Não sei ao certo como comecei a frase seguinte, mas tenho sérias suspeitas de que foi com "FUCK". Colei meu rosto ao do americano/inglês e bradei um sem-número de palavrões, todos evidentemente acompanhados de dezenas de perdigotos - brasileiros, com orgulho. Primeiro ele ficou surpreso, e depois quis bancar o macho mais uma vez, no que foi exemplarmente enxotado pelo quiosqueiro, que quase o levou ao chão, com um empurrão. Por sorte o pedaço de pau jazia, tranquilo, ao chão da orla. Foi tragicômico ver o vendedor - "paraíba" como ele mesmo se definiu depois - correndo atrás do gringo por alguns metros gritando "Son of a bitch! Son of a bitch!". Quando a celeuma finalmente pareceu resolvida - o quiosqueiro ainda apertaria minha mão efusivamente e reafirmaria seu ódio por americanos por mais alguns instantes - eu e meu isqueiro rumamos para a Atlântica pegar um táxi.

Como uma bala

À vista do primeiro carro amarelo rolando pelo asfalto, estendi o dedo, e fui prontamente atendido. Não me lembro do modelo do veículo, mas acho que era um Gol. Entrei no táxi, e o motorista fumava nervosamente um cigarro de cheiro adocicado - cravo, talvez? "E aí, companheiro? Se importa se eu terminar esse aqui?", ele perguntou. "Não, claro que não. Fica tranquilo.

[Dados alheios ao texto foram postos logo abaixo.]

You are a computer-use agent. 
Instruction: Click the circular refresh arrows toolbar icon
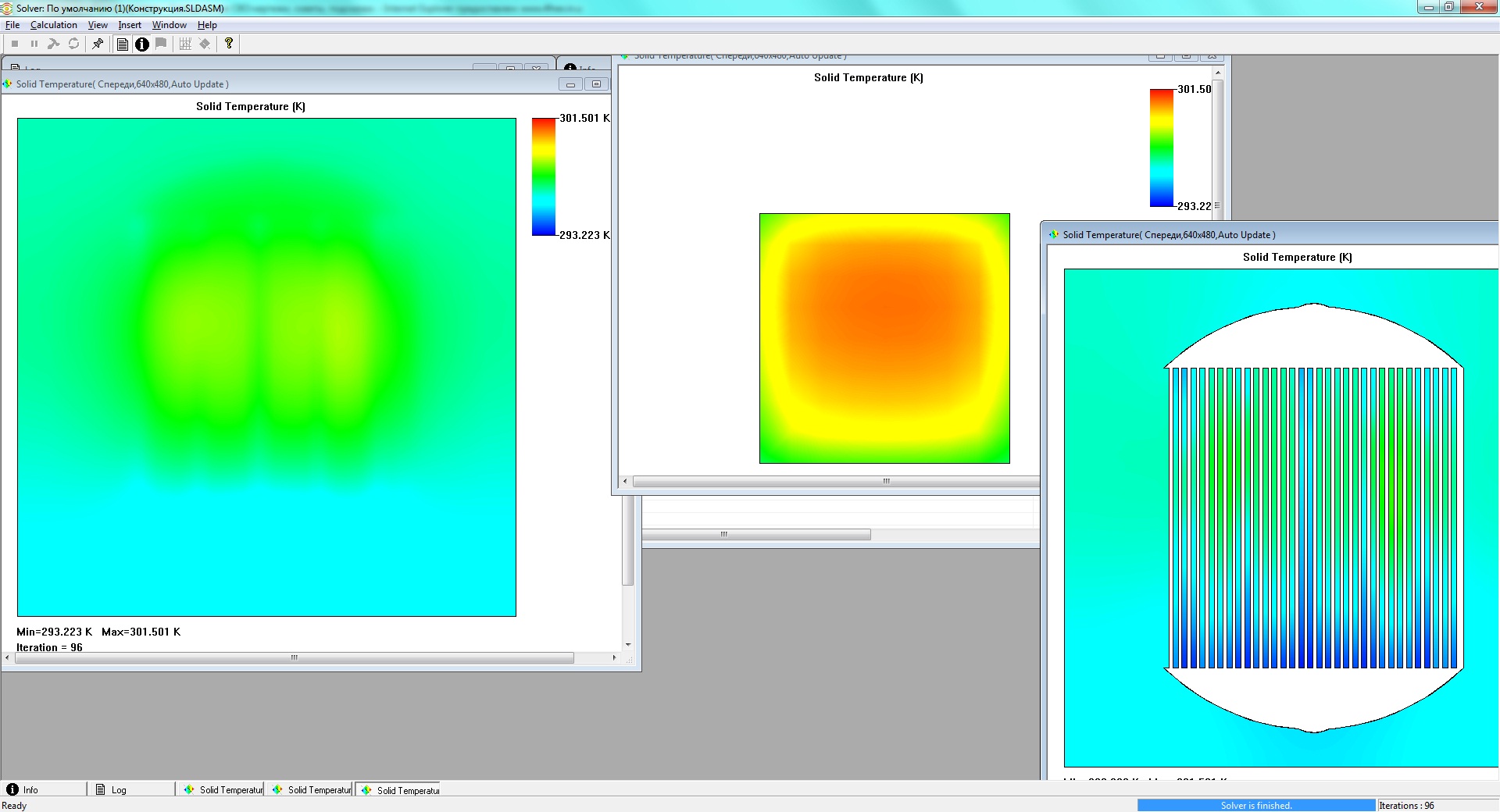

Vamos pro Santos Dumont, por favor", eu respondi. "Acredito que você não vá se incomodar se eu também fumar, não é?", eu segui, acendendo um cigarro, ainda emputecido pelo épico que se desenrolara em Copacabana. Ah, se eu soubesse o que ainda estava pra me acontecer...

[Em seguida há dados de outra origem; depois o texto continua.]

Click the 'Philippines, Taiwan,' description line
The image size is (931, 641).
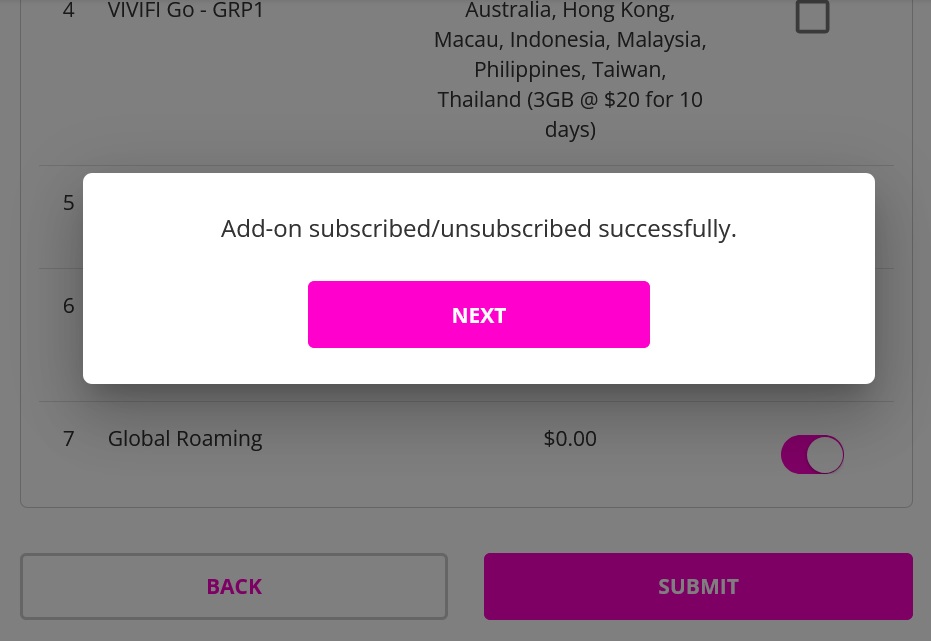coord(570,70)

"Meu, eu queria saber o que você faria se estivesse no meu lugar...", o taxista disparou. "Manda...", eu disse - irresponsável como de costume. "Cara, seguinte. Esse carro aqui é de frota, saca? De empresa. Aí a minha mulher ficou me enchendo o saco pra arrumar um trampo pro marido da prima dela. O cara é um folgado, nunca trabalhou a sério, largou a mulher quando ela teve o primeiro filho e depois voltou, não faz nada direito. Um merda do caralho. Aí ficaram os dois, a minha mulher e o cara me enchendo o saco pra arrumar um trabalho pra ele. Eu não queria, sabe? Pô, eu sei que o cara não presta! Mas, tudo bem, fui lá e indiquei ele pra empresa. O que o filhadaputa me faz? Arruma uma dívida de 800 reais com a empresa! Ficou 4 dias com o carro, sem circular, sem pegar passageiro, sem fazer dinheiro e a diária* correndo! E agora o desgraçado diz que não tem grana pra pagar! A dívida vai vir pra mim, que indiquei ele! Agora me fala, o que eu faço com um filhadaputa desse? Me dá tua opinião, brother". "Putz", pensei. "Mais um doido. Mais um".

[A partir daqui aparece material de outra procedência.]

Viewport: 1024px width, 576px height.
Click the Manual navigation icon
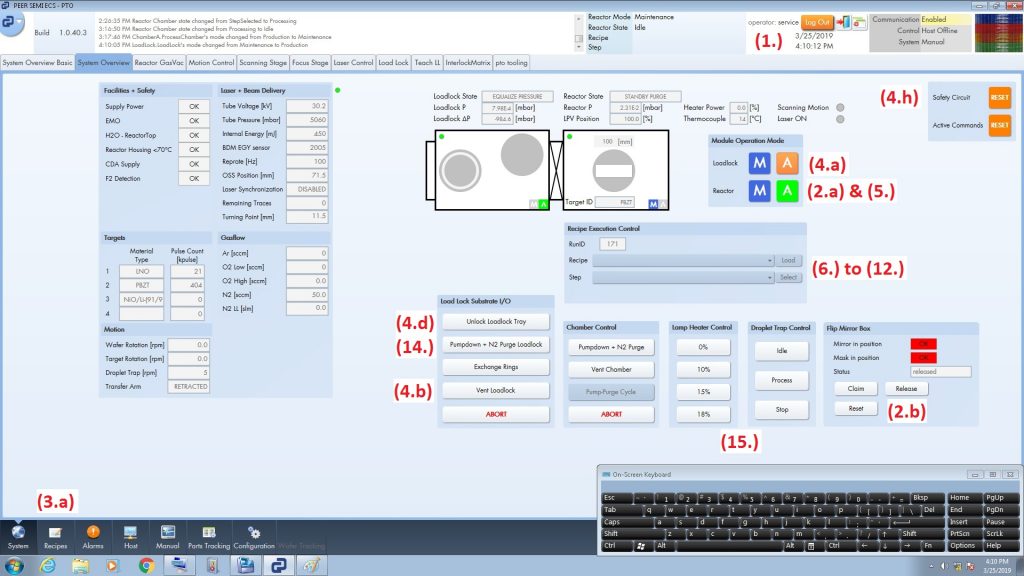click(167, 535)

*diária=taxa paga pelos taxistas para a empresa dona dos carros, contada por dia em que o veículo fica com o motorista.

Enquanto eu pensava em como a minha viagem tinha oficialmente se transformado num filme do David Lynch, o taxista acelerava cada vez mais, dançando perigosamente pelas faixas da avenida. E ele queria a minha opinião. "Diz aí, brother! O que eu faço com um cara desse? Eu desencano? Eu pago a dívida e espero ele arrumar dinheiro pra me pagar? Eu meto a mão na cara dele? O que eu faço? Eu tô indo encontrar ele na garagem da empresa daqui a pouco. Depois que te largar no aeroporto eu tô correndo pra lá pra conseguir pegar ele. O que eu faço com esse filhadaputa, cara?", ele batia as mãos no volante e falava com um sotaque carioca extremamente malaco. Estávamos a uns 120 km/h, e eu finalmente perguntei "Mas ele é seu parente ou o quê?". "Que nada, brother! Ele não tem meu SANGUE, cara! Ele é marido da prima da minha mulher. Um vagabundo do caralho", ele gritou. "Ah, então dá uma 'coça' nele, ué!?", eu disse, já sem muita paciência e consideração pelo estado físico futuro do tal vagabundo.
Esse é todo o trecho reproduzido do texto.